**Dataset records:**
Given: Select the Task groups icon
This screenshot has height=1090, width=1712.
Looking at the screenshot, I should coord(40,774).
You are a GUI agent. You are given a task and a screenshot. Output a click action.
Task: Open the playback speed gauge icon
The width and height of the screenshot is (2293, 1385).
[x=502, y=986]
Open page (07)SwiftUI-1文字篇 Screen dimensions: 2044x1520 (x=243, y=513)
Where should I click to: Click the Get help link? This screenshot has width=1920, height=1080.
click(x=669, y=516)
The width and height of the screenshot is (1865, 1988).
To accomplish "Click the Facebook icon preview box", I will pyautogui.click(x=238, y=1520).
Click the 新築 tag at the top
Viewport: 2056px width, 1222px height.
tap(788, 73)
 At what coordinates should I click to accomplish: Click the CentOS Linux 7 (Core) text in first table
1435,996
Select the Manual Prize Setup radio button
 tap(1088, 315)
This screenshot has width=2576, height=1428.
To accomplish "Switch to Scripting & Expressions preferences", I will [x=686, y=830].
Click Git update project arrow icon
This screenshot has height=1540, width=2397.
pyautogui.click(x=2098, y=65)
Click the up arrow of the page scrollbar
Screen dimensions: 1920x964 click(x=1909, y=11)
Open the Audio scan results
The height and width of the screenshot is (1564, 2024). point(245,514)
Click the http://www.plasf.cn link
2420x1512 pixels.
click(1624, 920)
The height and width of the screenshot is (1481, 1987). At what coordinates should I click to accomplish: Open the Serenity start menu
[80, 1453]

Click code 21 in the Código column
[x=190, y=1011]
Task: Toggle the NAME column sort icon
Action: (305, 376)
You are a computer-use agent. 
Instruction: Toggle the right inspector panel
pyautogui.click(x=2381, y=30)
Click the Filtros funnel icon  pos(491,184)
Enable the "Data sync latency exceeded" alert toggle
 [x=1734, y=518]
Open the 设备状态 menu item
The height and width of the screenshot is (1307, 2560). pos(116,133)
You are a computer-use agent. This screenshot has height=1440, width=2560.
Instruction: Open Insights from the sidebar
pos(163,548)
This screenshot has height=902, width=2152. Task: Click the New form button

**Aim of the task:** Set down, exactly and in full, the lines from the one containing "The height and width of the screenshot is (1481, 1987)." through the end of the entries; no other line belongs.

**Worked solution:**
The height and width of the screenshot is (1481, 1987). At what coordinates should I click to accomplish: Open the Serenity start menu
[80, 1453]

Click code 21 in the Código column
[x=190, y=1011]
Task: Toggle the NAME column sort icon
Action: (305, 376)
You are a computer-use agent. 
Instruction: Toggle the right inspector panel
pyautogui.click(x=2381, y=30)
Click the Filtros funnel icon  pos(491,184)
Enable the "Data sync latency exceeded" alert toggle
 [x=1734, y=518]
Open the 设备状态 menu item
The height and width of the screenshot is (1307, 2560). pos(116,133)
You are a computer-use agent. This screenshot has height=1440, width=2560.
Instruction: Open Insights from the sidebar
pos(163,548)
This screenshot has height=902, width=2152. Task: Click the New form button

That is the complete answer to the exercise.